INSTRUCCIONES →
Continúa la crónica sobre Querétaro en la Navidad de 1916, empezando justo después de su última oración.

FRAGMENTO ELEGIDO →
########
“UNA EMBAJADA REVOLUCIONARIA’’

General Historia y Leyendas

“UNA EMBAJADA REVOLUCIONARIA’’

 

“UNA EMBAJADA REVOLUCIONARIA’’

 

     En la ciudad, por muchos llamada levítica, de Querétaro, por los días navideños de 1916.

 

                                        POR: POLIOPTRO MARTINEZ CISNEROS

                                                                         FINADO +

                                                           Con derechos de Autor.

Fragmento del libro Fuerzas Leales del Estado de Hidalgo.

 
Autor. Polioptro  Martínez Cisneros. Teniente Coronel.  Presidente Municipal de Jacala, dos veces, ayudante y Secretario Particular del General Nicolás Flores, Diputado a la Legislatura del Estado dos veces, Senador de la República y Gobernador interino del Estado. (Finado)

 

Era entonces Querétaro sede del Gobierno Preconstitucional de Don Venustiano Carranza y del Congreso Constituyente que elaboraba, entre candentes discusiones, la Carta Fundamental que rige todavía la República. La colonial ciudad, que tiene fama de quieta y recoleta, bullía en aquellos días en ardor y actividad desusada pues por sus restoranes, hoteles, cantinas, comercios y calles pululaban multitud de militares de todas jerarquías, funcionarios y empleados gubernamentales chicos y grandes, políticos de variados matices dentro de la gama constitucionalista y porción de gente adventicia.

Una noche apacible tibia —Querétaro disfruta, aún en invierno, de un clima adorable— cenábamos en un restaurante, que si no recuerdo mal se llamaba ‘‘Cosmos’’, el Teniente Coronel Alfonso Mayorga, el Mayor Rafael Vega Sánchez y éste modesto cronista. Mayorga y Vega Sánchez, dilectos amigos míos, eran Diputados Constituyentes y yo me encontraba en Querétaro con el General Nicolás Flores, Gobernador y Comandante Militar del Estado de Hidalgo, cuyo era yo a la sazón y pese a mis veinte años mozos, Secretario Particular.
########
REGISTROS →
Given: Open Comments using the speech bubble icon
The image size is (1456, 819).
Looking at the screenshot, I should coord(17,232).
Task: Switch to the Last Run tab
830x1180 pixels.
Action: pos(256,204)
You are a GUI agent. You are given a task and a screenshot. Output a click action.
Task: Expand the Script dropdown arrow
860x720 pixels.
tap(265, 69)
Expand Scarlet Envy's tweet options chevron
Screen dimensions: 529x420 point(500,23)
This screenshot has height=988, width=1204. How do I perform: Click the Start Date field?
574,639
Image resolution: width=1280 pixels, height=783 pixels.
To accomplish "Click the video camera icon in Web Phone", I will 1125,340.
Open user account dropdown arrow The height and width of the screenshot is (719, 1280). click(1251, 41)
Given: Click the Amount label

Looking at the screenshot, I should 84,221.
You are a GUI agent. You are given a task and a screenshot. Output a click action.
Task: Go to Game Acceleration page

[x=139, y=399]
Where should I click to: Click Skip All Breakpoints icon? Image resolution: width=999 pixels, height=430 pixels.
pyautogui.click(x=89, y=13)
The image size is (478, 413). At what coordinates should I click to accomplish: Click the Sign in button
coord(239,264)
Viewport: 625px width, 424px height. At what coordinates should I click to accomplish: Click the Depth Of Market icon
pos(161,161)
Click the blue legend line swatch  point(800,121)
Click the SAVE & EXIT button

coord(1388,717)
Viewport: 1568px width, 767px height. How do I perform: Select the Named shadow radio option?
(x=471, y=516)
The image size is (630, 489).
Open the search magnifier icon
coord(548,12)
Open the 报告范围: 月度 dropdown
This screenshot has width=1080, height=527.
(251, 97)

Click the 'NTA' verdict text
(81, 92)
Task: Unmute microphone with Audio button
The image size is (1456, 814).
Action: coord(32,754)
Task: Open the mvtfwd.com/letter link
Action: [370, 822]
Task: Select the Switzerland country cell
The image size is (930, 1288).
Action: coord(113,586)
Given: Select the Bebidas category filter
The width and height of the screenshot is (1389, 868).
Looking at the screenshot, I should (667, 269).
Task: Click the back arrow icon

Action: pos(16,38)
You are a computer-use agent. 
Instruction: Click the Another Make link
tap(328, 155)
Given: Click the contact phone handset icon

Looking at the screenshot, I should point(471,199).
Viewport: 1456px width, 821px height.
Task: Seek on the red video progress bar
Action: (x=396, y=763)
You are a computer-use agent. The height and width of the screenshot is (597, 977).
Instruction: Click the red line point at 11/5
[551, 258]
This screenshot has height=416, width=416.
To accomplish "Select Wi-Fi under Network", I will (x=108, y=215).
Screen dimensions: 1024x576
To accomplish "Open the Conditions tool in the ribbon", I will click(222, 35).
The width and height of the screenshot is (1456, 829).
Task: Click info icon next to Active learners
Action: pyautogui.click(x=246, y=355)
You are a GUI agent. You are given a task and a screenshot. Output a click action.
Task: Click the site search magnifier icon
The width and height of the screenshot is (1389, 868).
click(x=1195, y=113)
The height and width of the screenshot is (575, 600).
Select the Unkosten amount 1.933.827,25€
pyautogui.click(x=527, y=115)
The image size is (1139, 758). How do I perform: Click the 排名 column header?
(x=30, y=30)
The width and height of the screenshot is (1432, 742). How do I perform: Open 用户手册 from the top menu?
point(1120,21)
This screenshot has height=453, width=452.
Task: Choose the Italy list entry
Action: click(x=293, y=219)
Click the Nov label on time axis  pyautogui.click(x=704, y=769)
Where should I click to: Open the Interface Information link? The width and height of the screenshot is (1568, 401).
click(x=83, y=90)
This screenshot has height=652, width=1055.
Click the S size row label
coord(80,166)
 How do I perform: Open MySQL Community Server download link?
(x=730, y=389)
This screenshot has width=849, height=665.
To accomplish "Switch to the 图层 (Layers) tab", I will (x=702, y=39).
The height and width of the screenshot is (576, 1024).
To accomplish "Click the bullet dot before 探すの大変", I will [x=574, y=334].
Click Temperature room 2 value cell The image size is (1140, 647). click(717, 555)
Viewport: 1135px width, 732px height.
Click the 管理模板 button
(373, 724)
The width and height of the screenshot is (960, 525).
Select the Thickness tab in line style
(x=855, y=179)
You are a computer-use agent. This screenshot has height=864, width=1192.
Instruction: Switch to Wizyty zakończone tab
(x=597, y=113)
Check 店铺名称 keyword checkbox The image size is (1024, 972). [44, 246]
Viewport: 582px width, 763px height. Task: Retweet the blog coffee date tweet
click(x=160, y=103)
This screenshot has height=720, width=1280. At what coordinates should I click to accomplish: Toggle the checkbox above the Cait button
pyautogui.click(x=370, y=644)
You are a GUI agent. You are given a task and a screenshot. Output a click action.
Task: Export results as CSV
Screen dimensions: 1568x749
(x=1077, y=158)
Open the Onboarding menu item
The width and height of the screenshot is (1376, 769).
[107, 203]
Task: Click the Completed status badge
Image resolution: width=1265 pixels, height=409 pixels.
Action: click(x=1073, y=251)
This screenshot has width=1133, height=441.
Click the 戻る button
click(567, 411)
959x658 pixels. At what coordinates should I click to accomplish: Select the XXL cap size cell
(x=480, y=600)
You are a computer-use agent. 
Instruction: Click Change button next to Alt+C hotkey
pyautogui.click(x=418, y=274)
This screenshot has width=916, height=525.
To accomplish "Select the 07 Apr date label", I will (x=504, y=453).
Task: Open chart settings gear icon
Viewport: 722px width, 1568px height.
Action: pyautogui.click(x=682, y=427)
########
RESULTADO →
De sobremesa y mientras saboreábamos sendos vasos de fresca y espumosa cerveza, charlábamos; jóvenes como éramos nuestra charla mariposeaba sobre variados temas y pasaba de uno a otro sin concatenación aparente.

Por aquellos días se discutía tempestuosamente en el Constituyente el famoso artículo 3o. de la Constitución, sobre el que todavía ahora, a casi cuarenta años de distancia, no estamos de acuerdo los mexicanos. Comentábamos el vehemente intercambio de candentes ironías sostenido esa tarde por dos diputados tropicales, el yucateco Miguel Romero Alonso y el tabasqueño Félix Fulgencio Palavicini; recordábamos como en cierto momento Romero llamó ‘‘negrero’’ a Palavicini y cómo éste, tomando la puya con donosura, se defendió mañosamente:

— Nunca he sido negrero —afirmó, y agregó luego— jamás he poseído un negro y muy pocas veces una negra.

Una carcajada general celebró la ágil, aunque escabrosa salida del tabasqueño.

Así departíamos gozosamente, pues por privilegio de nuestra juventud sabíamos desglosar de entre los dramáticos y azarosos sucesos que vivíamos, aquellos otros que daban expansión a nuestra ansia de vivir jubilosamente nuestras vidas en mitad de la tormenta.

Y charlando, charlando, vinieron a dar mis dos queridos amigos, que ahora ya son muertos, en el recuerdo de un episodio de que ambos habían sido actores y testigos y que para mí era desconocido hasta entonces. Como se trata de un relato que tiene algún interés histórico procuraré reproducir la esencia de la platica de mis caros compañeros de armas con la fidelidad y precisión que me permitan mis recuerdos.

En el mes de julio de 1914 el General de Brigada Don Nicolás Flores —el popular Tío Nico— se presentó en las cercanías de Pachuca al frente de un ejército revolucionario fuerte en tres o cuatro mil hombres con objeto de capturarla, atacando en ella a una fuerza del Gobierno Usurpador de Victoriano Huerta mandada por el General Agustín Sanguínes.

La fuerza del General Flores estaba constituida por gente que se había adherido recientemente a la Revolución, sin experiencia castrense, sin organización conveniente ni jefes expertos que las mandaran y movilizaran eficazmente. Contaba el General Flores con 700 u 800 hombres veteranos que lo habían acompañado durante toda la campaña en contra el régimen espurio de Victoriano Huerta mandados por jefes experimentados, y con otros pequeños núcleos bien organizados y con jefes aptos que se le habían unido poco tiempo hacía. Se habían agregado también multitud de civiles simpatizantes de la Revolución a quienes por fuerza de las circunstancias se les atribuían grados militares sin que desempeñaran, en realidad, funciones de soldados.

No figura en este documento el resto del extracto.